The first phase of the upgrade project will begin later this year and include 1,000 current NVIDIA Tesla 20-series GPUs. In the second phase, to be performed in the second half of 2012, between 7,000 and 18,000 of NVIDIA's next-generation Tesla GPUs will be added to the system, increasing the peak performance to between 10 and 20 petaflops, depending on architectural options executed.

Cray XK6

The Cray XK6 supercomputer was introduced earlier this year and set out to combine their Gemini interconnect, AMD Opteron 6200 Series processors (code-named "Interlagos") and NVIDIA Tesla 20-Series GPUs to create a tightly-integrated supercomputing system upgradeable to more than 50 petaflops (quadrillions of operations/second) of compute power.

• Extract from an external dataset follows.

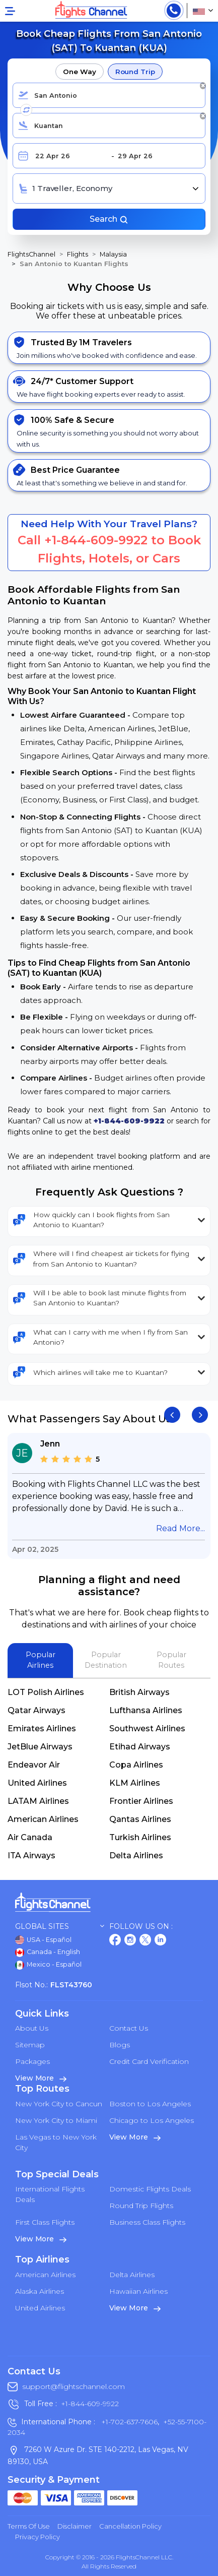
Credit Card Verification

"Cray has been fortunate to share in a great partnership with the Oak Ridge National Laboratory and the Department of Energy's Office of Science, and we are excited that our relationship will continue with Titan," said Peter Ungaro, president and CEO of Cray. "Scientists at Oak Ridge and across the DOE have been researching some of the world's most pressing energy and environmental challenges. As a company, it's an honor to know that this vitally important work has been, and will now continue to be, done on supercomputers built by Cray. It's a partnership we are very proud of."

Exascale and Beyond

NVIDIA's Steve Scott discussed the Titan Supercomputer announcement recently and how it will be an important milestone on the way to Exascale computing. Exaflop systems will be 1,000 times faster than petaflop systems, delivering one billion billion calculations per second. Steve says that while plenty of computing challenges have been outlined for exascale-class computing to solve, the exascale computer using today's x86 technology would require two gigawatts of power. This is where GPUs have the potential to help solve the power problem, as GPUs are designed to run many parallel tasks as power-efficiently as possible. NVIDIA co-founder, president and CEO Jen-Hsun Huang will deliver the keynote address at the SC11 event in Seattle next month.